[Pixel coordinate grounding data]

Content starts

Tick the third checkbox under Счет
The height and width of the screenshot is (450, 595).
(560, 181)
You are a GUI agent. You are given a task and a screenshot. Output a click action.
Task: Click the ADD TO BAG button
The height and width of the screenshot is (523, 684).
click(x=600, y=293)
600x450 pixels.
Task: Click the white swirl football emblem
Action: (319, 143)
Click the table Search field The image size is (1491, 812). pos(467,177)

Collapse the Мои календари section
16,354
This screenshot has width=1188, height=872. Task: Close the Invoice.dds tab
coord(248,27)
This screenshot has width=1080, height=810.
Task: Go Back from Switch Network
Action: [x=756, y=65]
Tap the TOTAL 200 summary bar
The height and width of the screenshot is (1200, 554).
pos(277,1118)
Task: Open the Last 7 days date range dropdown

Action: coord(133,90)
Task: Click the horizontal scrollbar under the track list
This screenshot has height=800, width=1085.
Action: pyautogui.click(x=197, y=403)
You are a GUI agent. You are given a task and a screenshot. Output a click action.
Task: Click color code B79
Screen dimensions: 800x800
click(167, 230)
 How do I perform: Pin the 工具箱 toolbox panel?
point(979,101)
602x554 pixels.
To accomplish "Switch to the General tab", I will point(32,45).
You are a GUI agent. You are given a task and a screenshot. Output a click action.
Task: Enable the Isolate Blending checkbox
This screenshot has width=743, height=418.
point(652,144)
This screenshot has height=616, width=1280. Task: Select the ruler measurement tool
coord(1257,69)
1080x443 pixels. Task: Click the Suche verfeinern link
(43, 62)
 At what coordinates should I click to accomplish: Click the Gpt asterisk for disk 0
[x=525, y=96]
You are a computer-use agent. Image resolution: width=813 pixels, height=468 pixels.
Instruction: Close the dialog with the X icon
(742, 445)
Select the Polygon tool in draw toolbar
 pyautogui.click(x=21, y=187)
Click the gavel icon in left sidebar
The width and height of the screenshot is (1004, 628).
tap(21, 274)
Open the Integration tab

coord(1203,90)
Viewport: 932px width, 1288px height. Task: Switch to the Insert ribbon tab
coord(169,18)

Content ends

- _Instructions for the task_: Show a copy of each line from the records above in which the string "checkbox" occurs.

- _Answer for the task_:
Tick the third checkbox under Счет
Task: Enable the Isolate Blending checkbox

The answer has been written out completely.